Collected data

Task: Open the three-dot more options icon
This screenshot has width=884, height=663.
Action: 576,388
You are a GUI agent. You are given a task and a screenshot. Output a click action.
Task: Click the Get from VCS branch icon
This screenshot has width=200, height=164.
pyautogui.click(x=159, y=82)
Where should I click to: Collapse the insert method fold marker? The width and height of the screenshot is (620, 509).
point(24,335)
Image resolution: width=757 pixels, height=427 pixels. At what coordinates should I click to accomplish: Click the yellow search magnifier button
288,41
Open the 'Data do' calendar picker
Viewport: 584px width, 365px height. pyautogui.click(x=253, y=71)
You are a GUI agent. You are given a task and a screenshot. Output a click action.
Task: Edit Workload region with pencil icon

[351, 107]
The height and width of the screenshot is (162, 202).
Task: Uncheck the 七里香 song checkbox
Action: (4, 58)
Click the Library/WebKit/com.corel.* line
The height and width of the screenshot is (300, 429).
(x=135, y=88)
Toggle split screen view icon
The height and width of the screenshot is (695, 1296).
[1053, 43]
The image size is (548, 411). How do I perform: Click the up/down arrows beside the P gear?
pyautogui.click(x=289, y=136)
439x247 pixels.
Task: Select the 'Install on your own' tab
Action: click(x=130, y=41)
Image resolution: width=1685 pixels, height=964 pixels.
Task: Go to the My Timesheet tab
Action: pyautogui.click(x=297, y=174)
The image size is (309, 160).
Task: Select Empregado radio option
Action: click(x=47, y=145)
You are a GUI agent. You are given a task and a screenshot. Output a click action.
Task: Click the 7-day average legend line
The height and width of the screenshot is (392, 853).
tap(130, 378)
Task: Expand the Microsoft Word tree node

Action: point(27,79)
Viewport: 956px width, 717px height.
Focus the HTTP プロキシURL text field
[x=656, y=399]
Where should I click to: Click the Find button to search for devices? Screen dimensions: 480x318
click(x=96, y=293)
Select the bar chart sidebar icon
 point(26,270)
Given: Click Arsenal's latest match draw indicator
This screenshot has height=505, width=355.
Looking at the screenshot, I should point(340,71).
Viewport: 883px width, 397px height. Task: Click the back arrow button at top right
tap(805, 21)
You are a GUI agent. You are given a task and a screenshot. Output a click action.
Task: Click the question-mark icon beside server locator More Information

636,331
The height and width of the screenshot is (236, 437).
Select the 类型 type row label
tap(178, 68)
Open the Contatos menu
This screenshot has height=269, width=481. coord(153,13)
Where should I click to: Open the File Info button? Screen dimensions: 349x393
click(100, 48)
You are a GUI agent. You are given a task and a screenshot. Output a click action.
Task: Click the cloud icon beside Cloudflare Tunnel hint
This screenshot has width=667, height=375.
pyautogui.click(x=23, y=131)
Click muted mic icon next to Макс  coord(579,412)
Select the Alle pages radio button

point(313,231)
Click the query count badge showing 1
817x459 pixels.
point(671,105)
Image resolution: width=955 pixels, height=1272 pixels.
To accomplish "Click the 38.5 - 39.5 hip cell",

**What this task involves:** Please output the complete data exactly.

**Solution to this problem:**
Task: Open the three-dot more options icon
This screenshot has width=884, height=663.
Action: 576,388
You are a GUI agent. You are given a task and a screenshot. Output a click action.
Task: Click the Get from VCS branch icon
This screenshot has width=200, height=164.
pyautogui.click(x=159, y=82)
Where should I click to: Collapse the insert method fold marker? The width and height of the screenshot is (620, 509).
point(24,335)
Image resolution: width=757 pixels, height=427 pixels. At what coordinates should I click to accomplish: Click the yellow search magnifier button
288,41
Open the 'Data do' calendar picker
Viewport: 584px width, 365px height. pyautogui.click(x=253, y=71)
You are a GUI agent. You are given a task and a screenshot. Output a click action.
Task: Edit Workload region with pencil icon

[351, 107]
The height and width of the screenshot is (162, 202).
Task: Uncheck the 七里香 song checkbox
Action: (4, 58)
Click the Library/WebKit/com.corel.* line
The height and width of the screenshot is (300, 429).
(x=135, y=88)
Toggle split screen view icon
The height and width of the screenshot is (695, 1296).
[1053, 43]
The image size is (548, 411). How do I perform: Click the up/down arrows beside the P gear?
pyautogui.click(x=289, y=136)
439x247 pixels.
Task: Select the 'Install on your own' tab
Action: click(x=130, y=41)
Image resolution: width=1685 pixels, height=964 pixels.
Task: Go to the My Timesheet tab
Action: pyautogui.click(x=297, y=174)
The image size is (309, 160).
Task: Select Empregado radio option
Action: click(x=47, y=145)
You are a GUI agent. You are given a task and a screenshot. Output a click action.
Task: Click the 7-day average legend line
The height and width of the screenshot is (392, 853).
tap(130, 378)
Task: Expand the Microsoft Word tree node

Action: point(27,79)
Viewport: 956px width, 717px height.
Focus the HTTP プロキシURL text field
[x=656, y=399]
Where should I click to: Click the Find button to search for devices? Screen dimensions: 480x318
click(x=96, y=293)
Select the bar chart sidebar icon
 point(26,270)
Given: Click Arsenal's latest match draw indicator
This screenshot has height=505, width=355.
Looking at the screenshot, I should point(340,71).
Viewport: 883px width, 397px height. Task: Click the back arrow button at top right
tap(805, 21)
You are a GUI agent. You are given a task and a screenshot. Output a click action.
Task: Click the question-mark icon beside server locator More Information

636,331
The height and width of the screenshot is (236, 437).
Select the 类型 type row label
tap(178, 68)
Open the Contatos menu
This screenshot has height=269, width=481. coord(153,13)
Where should I click to: Open the File Info button? Screen dimensions: 349x393
click(100, 48)
You are a GUI agent. You are given a task and a screenshot. Output a click action.
Task: Click the cloud icon beside Cloudflare Tunnel hint
This screenshot has width=667, height=375.
pyautogui.click(x=23, y=131)
Click muted mic icon next to Макс  coord(579,412)
Select the Alle pages radio button

point(313,231)
Click the query count badge showing 1
817x459 pixels.
point(671,105)
Image resolution: width=955 pixels, height=1272 pixels.
To accomplish "Click the 38.5 - 39.5 hip cell",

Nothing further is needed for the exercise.